2. Vereinsmitglieder sind aufgerufen, Ämter in der Geschäftsführung zu übernehmen - ich würde mich freuen.
3. Politiker sind mit ihrem umfangreichen Führungsqualitäten aufgerufen, dem Verein und damit der Stadt durch Mitarbeit oder auch Übernahme von Aufgaben der Geschäftsführung zu helfen. Wer es besser kann, der möge sich bitte melden und soll es machen - ich würde mich auch hier freuen.
4. Die Geschäftsführung klebt nicht an ihren Ämtern.
5. Die Geschäftsführung macht für niemanden Wahlkampf. Dass wir eine Stadtführung für die Grünen gemacht haben, ist vollkommen in Ordnung, dazu laden wir selbstverständlich auch alle anderen Parteien ein, auch vor Wahlterminen.
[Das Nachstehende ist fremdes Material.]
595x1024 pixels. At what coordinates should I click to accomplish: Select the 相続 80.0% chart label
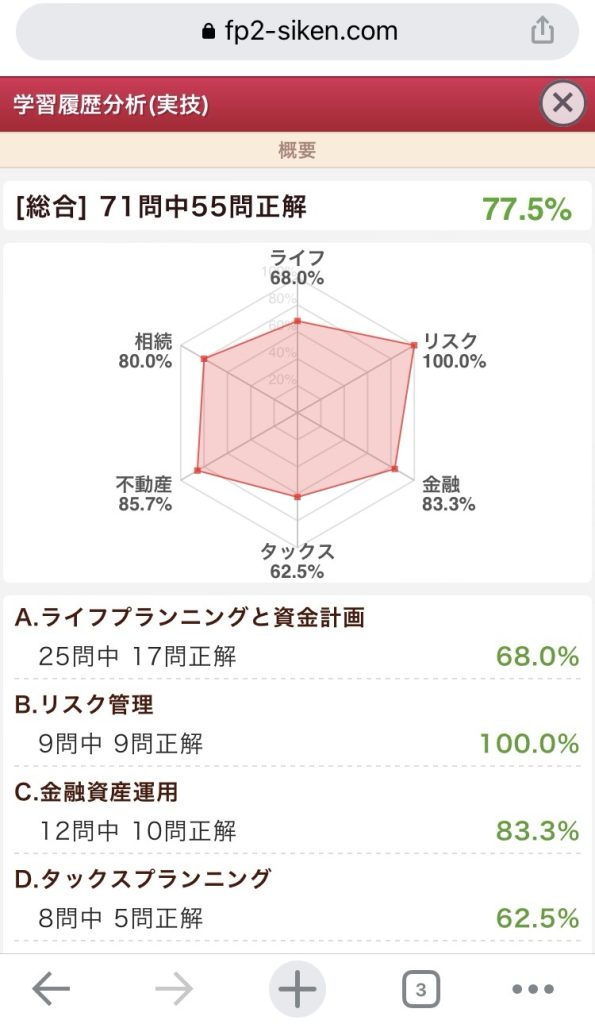(x=145, y=347)
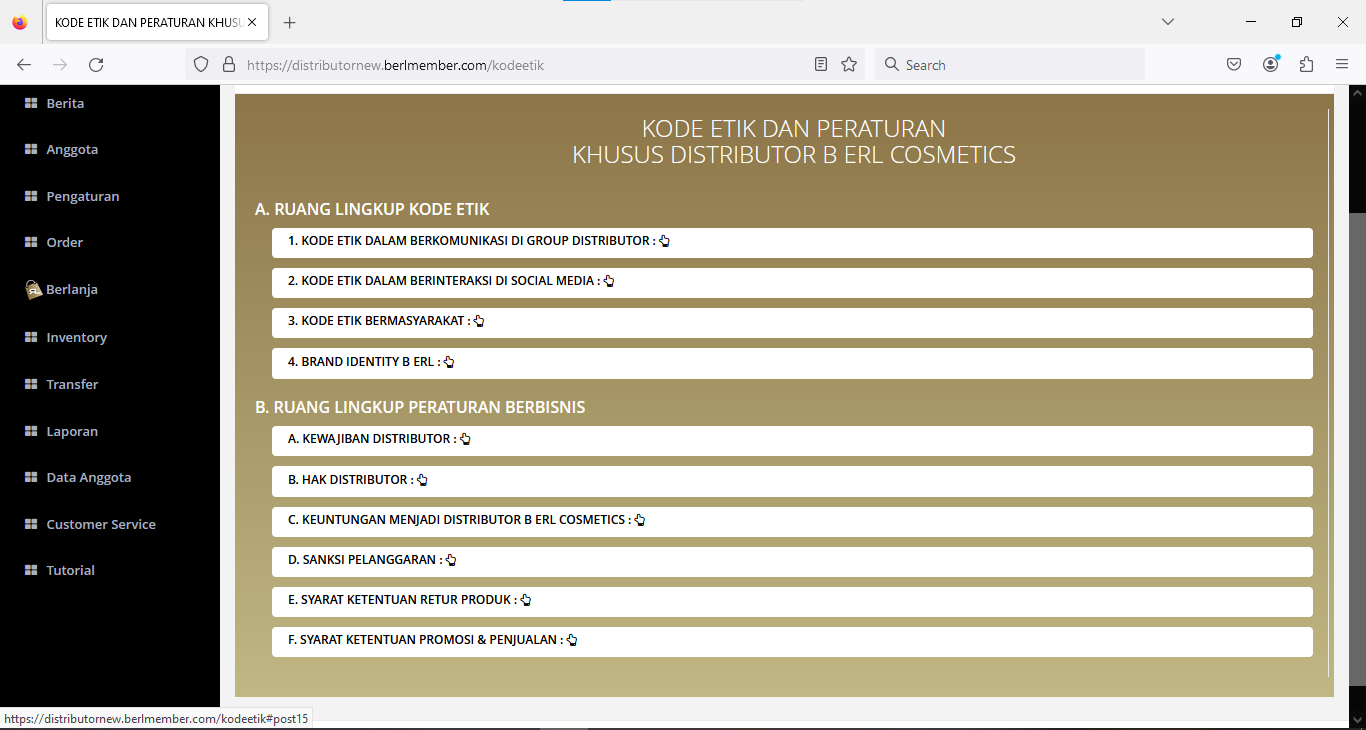
Task: Click the Save to Pocket icon
Action: pyautogui.click(x=1234, y=65)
Weil wir uns immer freuen, wenn sich jemand für unsere Stadt interessiert. Darin kann man nur mit einer überbordenden Phantasie oder einer guten Portion Bösartigkeit Wahlkampf und Parteilichkeit interpretieren. Deshalb habe ich mir auch keinen Kopf daraus gemacht, Herrn Tebroke, der ja nun unser Landrat ist, zum Fassanstich zu bitten (was mir auch in diesem Fall niemand vorgeworfen hat). WiW ist politisch neutral.
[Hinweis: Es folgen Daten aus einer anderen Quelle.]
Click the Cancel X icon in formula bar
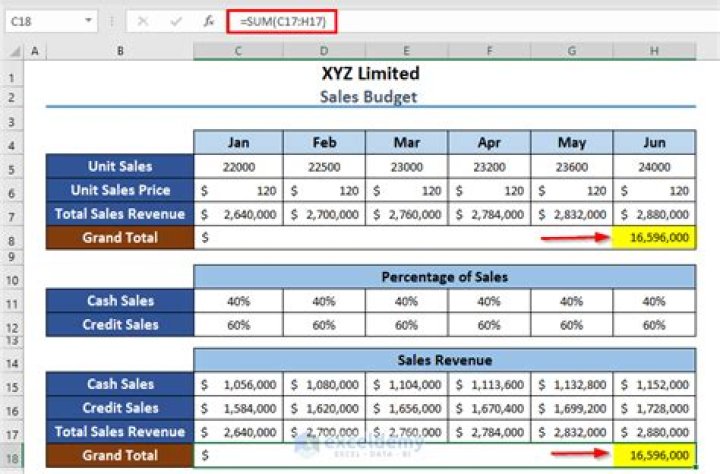 143,20
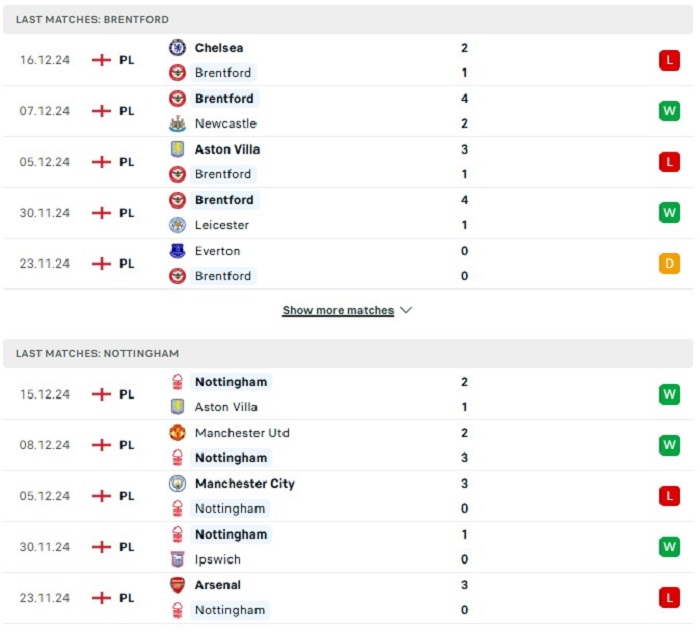Open the Last Matches: Nottingham header

coord(348,353)
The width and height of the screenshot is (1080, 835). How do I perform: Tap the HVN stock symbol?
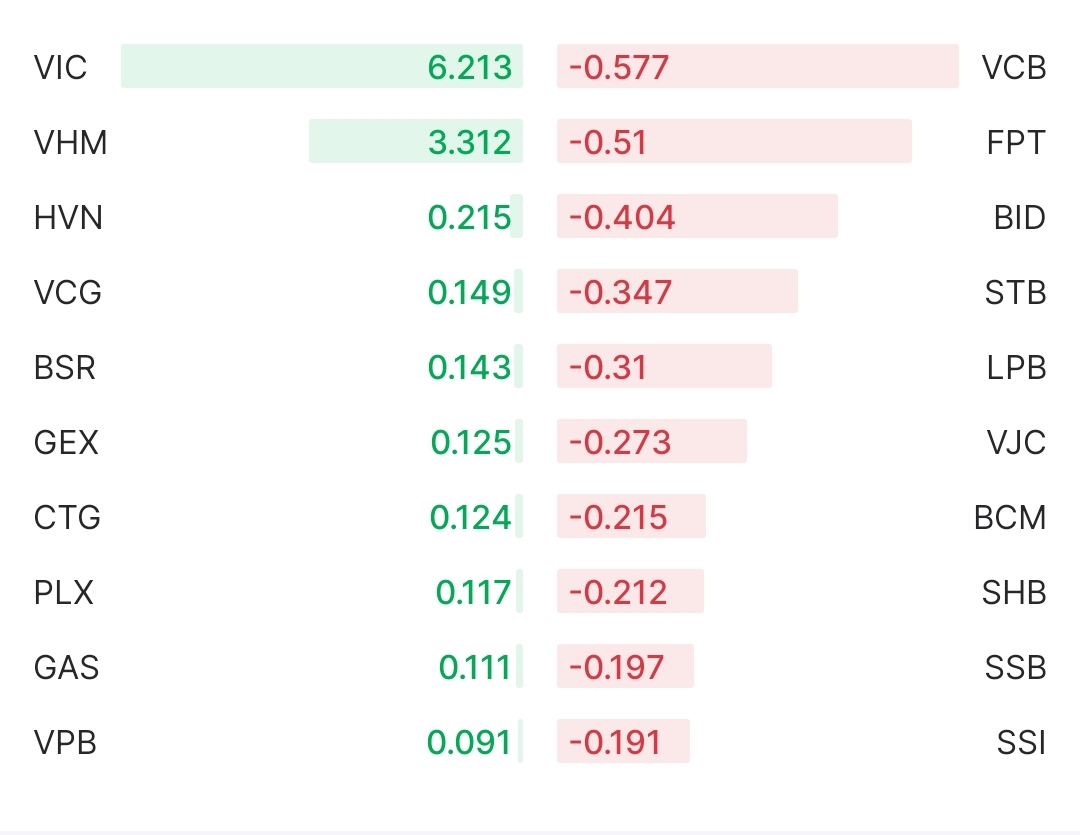click(68, 218)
6. Die Hetzkampagne eines örtlichen Blattes gegenüber meinem hochgeschätzten Kollegen und Freund Maximilian Fresen ist beschämend und tut mir weh; ich habe meine persönlichen Konsequenzen daraus gezogen.
Rückblick 2011
Auf das, was der Verein 2011 geschafft hat, bin ich persönlich sehr stolz und verneige mich vor denjenigen, die die Hauptarbeit damit gehabt haben: Vor meinen Kolleginnnen und Kollegen der Geschäftsführung, des erweiterten Vorstands und der vielen aktiven Vereinsmitglieder. Gerne denke ich zurück an "Das Fest" mit Handwerker-Leistungsschau und "Bauwagen-Aktion", "Rund um Köln", die Aktionen zur Kirmes, Á la carte, den Martinsumzug, den Nikolausumzug und den überaus erfolgreichen Nikolaustreff im feierlich geschmückten Festzelt. Alles von WiW , seinen Mitglieder und Freunden - wir machen das aus Liebe zu Wermelskirchen.
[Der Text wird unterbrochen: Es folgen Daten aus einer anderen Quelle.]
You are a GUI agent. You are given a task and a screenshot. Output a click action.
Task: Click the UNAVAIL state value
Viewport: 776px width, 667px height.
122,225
Lassen Sie mich zum Abschluss aus der "Desiderata" zitieren:
"(....) Geh lauten und angriffslustigen Menschen aus dem Weg, denn sie sind eine Plage für den Geist. (....) Halte Frieden mit Deiner Seele. Trotz aller Täuschungen, Plackereien und zerbrochenen Träume ist es immer noch eine wunderbare Welt". - Max Ehrmann (1872–1945)
Ihnen, liebe Leserinnen und Leser und auch uns wünsche ich allen Turbulenzen zum Trotz eine besinnliche Vorweihnachtszeit.